Upon announcement of the new network, Marie Shroff, New Zealand Privacy Commissioner commented,
“The challenges in obtaining redress for consumers whose privacy has been compromised in today’s digital environment can be daunting. GPEN is part of a collective effort to provide more effective cross-border enforcement and complaints resolution. This is as relevant for a small economy in the South Pacific as it is for Europe and North America. And New Zealand is pleased to play its part.”
Mission & Committee
According to its statement of mission:
GPEN connects privacy enforcement authorities from around the world to promote and support cooperation in cross-border enforcement of laws protecting privacy.

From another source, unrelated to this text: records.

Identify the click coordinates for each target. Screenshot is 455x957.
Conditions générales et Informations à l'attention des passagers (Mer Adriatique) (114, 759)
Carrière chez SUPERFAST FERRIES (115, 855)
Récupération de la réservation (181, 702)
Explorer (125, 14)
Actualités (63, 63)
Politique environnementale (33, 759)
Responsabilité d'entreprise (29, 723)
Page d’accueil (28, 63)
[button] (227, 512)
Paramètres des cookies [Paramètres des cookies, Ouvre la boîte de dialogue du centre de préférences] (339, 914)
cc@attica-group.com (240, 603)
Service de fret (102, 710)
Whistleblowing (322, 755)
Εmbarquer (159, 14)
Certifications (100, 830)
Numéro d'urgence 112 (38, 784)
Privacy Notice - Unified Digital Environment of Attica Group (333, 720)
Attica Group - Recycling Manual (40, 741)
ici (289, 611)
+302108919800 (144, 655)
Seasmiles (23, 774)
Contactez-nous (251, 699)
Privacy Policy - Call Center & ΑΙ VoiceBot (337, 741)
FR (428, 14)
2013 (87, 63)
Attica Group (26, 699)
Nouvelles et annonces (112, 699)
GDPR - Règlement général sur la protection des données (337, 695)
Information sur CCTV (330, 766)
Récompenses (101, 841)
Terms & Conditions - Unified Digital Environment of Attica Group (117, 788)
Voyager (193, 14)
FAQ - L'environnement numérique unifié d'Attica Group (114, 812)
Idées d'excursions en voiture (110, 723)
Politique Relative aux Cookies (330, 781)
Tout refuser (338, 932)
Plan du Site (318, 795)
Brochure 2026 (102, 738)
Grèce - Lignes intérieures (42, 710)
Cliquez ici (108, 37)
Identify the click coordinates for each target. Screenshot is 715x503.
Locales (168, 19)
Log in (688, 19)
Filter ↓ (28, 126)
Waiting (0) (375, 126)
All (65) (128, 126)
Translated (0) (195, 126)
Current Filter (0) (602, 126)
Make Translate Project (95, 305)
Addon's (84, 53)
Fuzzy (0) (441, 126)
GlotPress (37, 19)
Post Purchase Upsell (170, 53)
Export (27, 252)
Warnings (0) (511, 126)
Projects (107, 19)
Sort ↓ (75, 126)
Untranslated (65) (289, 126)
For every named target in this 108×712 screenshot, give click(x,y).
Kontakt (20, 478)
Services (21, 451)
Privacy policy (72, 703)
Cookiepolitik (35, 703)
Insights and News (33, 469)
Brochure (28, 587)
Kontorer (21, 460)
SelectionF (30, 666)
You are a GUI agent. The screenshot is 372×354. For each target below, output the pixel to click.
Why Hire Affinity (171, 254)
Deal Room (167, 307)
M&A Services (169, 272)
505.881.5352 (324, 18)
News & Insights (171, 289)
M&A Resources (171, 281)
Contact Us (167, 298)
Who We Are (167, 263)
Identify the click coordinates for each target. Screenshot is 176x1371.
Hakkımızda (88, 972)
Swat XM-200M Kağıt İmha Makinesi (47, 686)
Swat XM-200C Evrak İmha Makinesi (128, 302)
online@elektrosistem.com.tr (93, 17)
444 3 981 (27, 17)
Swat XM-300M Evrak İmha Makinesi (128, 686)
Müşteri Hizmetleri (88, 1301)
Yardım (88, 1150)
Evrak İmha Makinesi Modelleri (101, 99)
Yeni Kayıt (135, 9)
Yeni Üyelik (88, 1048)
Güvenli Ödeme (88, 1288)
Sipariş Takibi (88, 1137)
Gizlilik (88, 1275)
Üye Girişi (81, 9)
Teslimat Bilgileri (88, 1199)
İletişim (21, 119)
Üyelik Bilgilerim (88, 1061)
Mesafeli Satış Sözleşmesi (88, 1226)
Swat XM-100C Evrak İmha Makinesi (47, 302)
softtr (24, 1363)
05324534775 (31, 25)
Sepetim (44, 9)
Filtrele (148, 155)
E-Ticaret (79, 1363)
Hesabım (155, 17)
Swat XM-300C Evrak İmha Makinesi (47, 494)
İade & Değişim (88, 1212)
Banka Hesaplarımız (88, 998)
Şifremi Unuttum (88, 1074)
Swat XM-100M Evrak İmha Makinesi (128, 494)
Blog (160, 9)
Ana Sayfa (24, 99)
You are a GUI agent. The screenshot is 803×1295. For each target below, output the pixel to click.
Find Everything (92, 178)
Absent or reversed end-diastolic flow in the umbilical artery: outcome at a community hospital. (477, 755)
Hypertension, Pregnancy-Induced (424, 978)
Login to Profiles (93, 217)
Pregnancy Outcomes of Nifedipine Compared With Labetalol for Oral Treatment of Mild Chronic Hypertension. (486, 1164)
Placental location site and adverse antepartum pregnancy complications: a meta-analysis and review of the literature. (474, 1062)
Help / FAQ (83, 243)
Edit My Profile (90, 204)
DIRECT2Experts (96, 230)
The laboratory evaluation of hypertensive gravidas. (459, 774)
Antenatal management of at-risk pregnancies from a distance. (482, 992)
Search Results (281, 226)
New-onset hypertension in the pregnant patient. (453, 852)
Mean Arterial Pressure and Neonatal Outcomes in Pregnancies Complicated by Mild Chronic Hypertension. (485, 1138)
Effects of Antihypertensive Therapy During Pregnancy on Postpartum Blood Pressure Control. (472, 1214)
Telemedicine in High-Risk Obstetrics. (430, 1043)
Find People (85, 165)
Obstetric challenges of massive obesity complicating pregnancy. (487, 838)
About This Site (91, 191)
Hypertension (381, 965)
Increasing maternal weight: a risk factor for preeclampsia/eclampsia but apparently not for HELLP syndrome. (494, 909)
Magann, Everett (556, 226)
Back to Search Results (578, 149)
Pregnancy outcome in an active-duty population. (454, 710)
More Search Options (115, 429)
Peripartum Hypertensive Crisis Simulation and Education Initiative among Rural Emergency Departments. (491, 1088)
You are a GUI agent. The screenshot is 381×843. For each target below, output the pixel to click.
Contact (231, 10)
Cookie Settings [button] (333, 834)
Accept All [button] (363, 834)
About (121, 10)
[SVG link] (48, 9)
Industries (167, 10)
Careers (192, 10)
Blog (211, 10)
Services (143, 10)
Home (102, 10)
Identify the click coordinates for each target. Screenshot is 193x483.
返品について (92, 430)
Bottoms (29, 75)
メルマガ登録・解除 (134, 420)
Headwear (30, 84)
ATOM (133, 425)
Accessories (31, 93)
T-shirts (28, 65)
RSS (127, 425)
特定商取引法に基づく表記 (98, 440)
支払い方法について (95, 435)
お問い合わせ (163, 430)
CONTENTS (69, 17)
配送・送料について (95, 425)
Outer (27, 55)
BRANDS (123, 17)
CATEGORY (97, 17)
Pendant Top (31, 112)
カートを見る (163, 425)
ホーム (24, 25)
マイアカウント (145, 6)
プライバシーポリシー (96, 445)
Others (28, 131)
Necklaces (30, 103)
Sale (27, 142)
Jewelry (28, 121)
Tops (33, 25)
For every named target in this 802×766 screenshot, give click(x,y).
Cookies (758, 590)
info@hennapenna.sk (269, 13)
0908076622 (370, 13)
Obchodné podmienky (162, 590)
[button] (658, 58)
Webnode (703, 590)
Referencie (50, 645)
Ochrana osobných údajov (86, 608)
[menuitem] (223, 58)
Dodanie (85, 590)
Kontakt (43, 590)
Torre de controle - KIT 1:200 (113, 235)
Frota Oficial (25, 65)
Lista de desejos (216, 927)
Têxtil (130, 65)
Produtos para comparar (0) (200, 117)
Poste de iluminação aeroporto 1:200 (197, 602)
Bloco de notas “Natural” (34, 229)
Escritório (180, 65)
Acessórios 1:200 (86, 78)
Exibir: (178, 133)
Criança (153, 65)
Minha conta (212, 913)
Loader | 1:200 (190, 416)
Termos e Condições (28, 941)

It primarily seeks to promote cooperation by:
- Exchanging information about relevant issues, trends and experiences;
- Encouraging training opportunities and sharing of enforcement know-how, expertise and good practice;
- Promoting dialogue with organizations having a role in privacy enforcement;
- Creating, maintaining and supporting processes or mechanisms useful to bilateral or multilateral cooperation; and
- Undertaking or supporting specific activities
The GPEN Committee is made up of a four to five person committee to perform the following tasks:
- Process applications from authorities wishing to participate in GPEN and make recommendations for membership to participating authorities.
- Activate user accounts for access to GPEN website.
- Edit public pages of website.
- Facilitate arrangements from GPEN teleconferences and meetings.
- Liaise with OECD Secretariat over administration of website.
In general, the GPEN Committee performs functions that support the network’s mission.
This article introduces the Global Privacy Enforcement Network (GPEN), an international group of privacy enforcement officials who have come together to aid information sharing efforts and provide international support of global privacy issues. The GPEN was established in 2010, as a result of an OECD recommendation published in 2007.
CIPP Exam Preparation
In preparation for the Certified Information Privacy Professional/United States (CIPP/US) exam, a privacy professional should be comfortable with topics related to this post, including:
- Cross-border enforcement issues – GPEN (I.B.g.)